During runtime, the system also builds and populates various caches (e.g., metadata, plugin, and event handler caches). Cache population may traverse large amounts of metadata, contributing to the cold-start delay.
At warm start:
After the .netmodule and associated handlers are loaded into memory, subsequent references to types in the same .netmodule are faster because the .netmodule is already in memory and metadata and handlers have been initialized. Opening the salesTable drops from 30s to 3.5s.
How about the Azure SQL?
While some suspect Azure SQL for cold-start delays, the database typically performs very well and is not the main culprit for slow cold starts. For example, inserting 10,000 records via a SQL script might take only 143 ms, whereas inserting them through X++ can average 10,000 ms—largely due to latency and transactional overhead on the AOS side, not the database itself.
So the conclusion is that it makes no sense to blame the SQL for cold start performance issues. The actual reason is the object loading and initiation of assemblies and .netmodules just takes time.
Word of advice
Reduce AOS restarts/deployments: Every AOS restart triggers the same loading and initialization of .netmodules and IL.

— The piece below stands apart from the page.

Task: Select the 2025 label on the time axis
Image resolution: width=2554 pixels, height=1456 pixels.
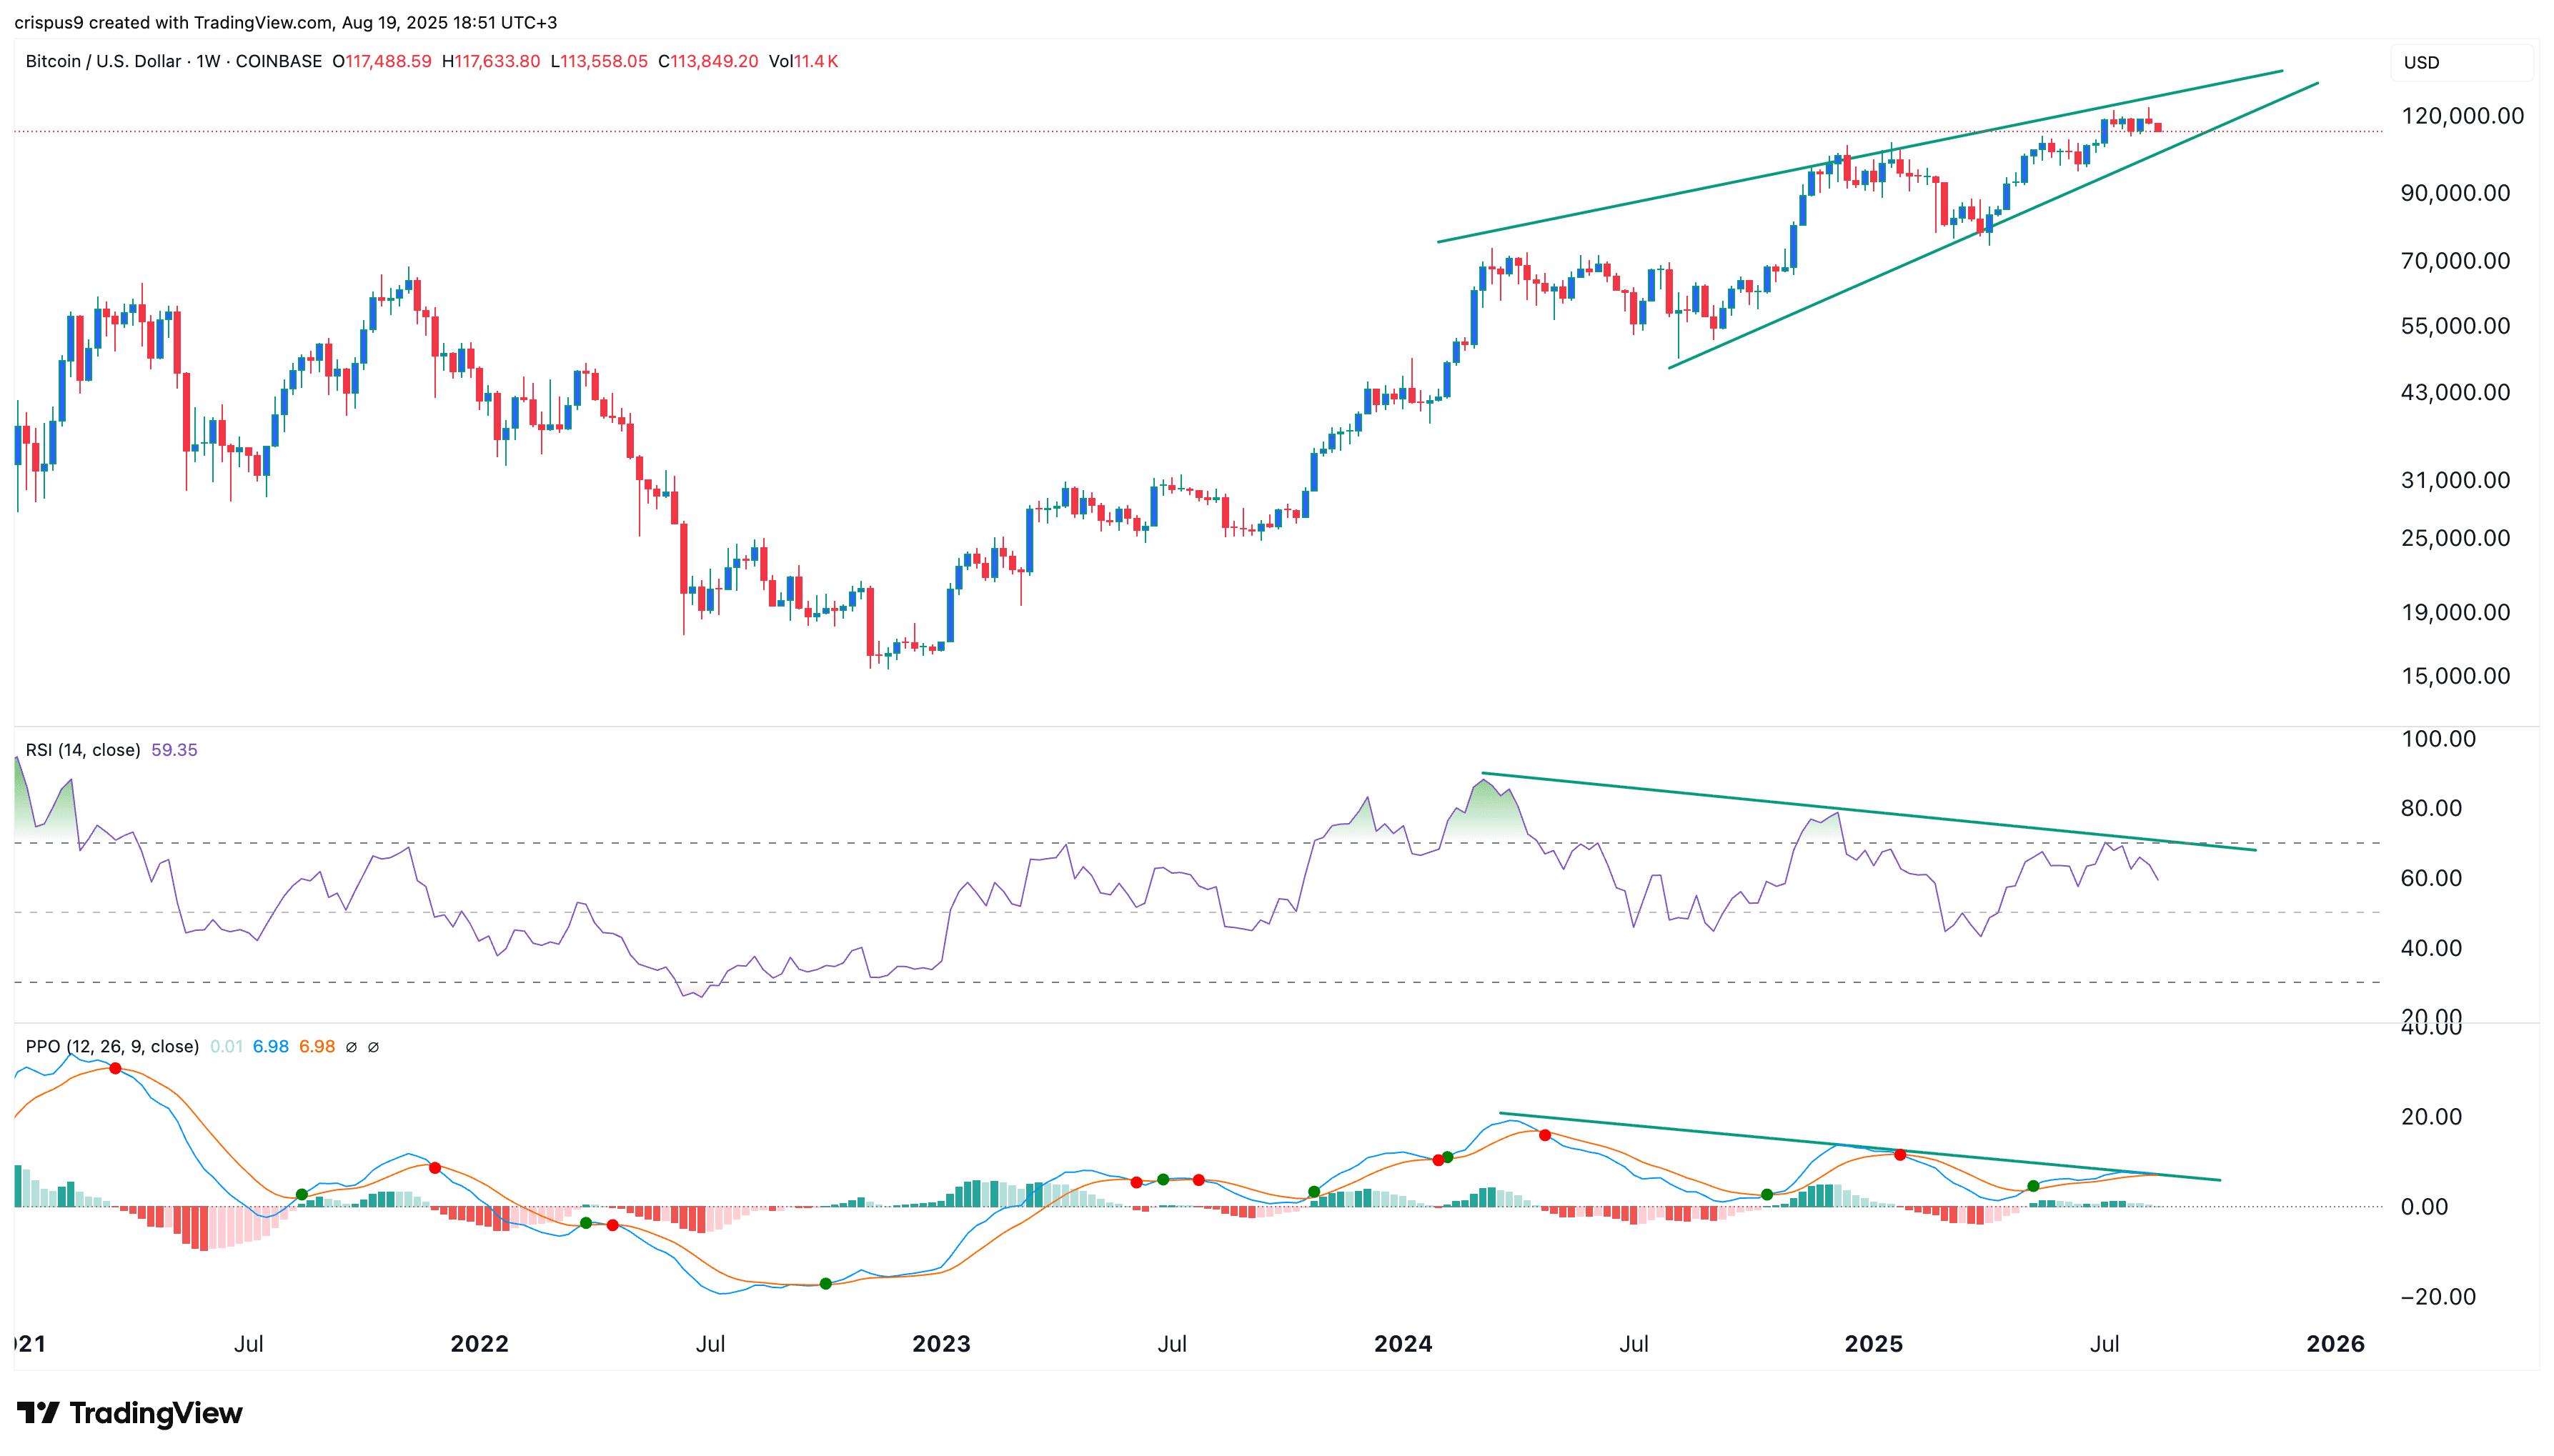Action: click(x=1875, y=1344)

Test performance on a warm system: Always measure performance after the first load.
Implement a warm-up script: Access your most-used forms (SalesTable, PurchTable, CustTable, etc.) automatically on each AOS to reduce cold-start delays.
Avoid blaming Azure SQL: The real delay is in loading .netmodule files and initializing CoC/event handlers.
Adding more AOS instances may not help. Each AOS must still load and cache everything. As a result, more AOS instances could increase overall warm-up demands, and more users will be affected by the cold system syndrome.
References For official documentation on X++ and model architecture, consult Microsoft Learn: X++ Programming and other related Microsoft documentation.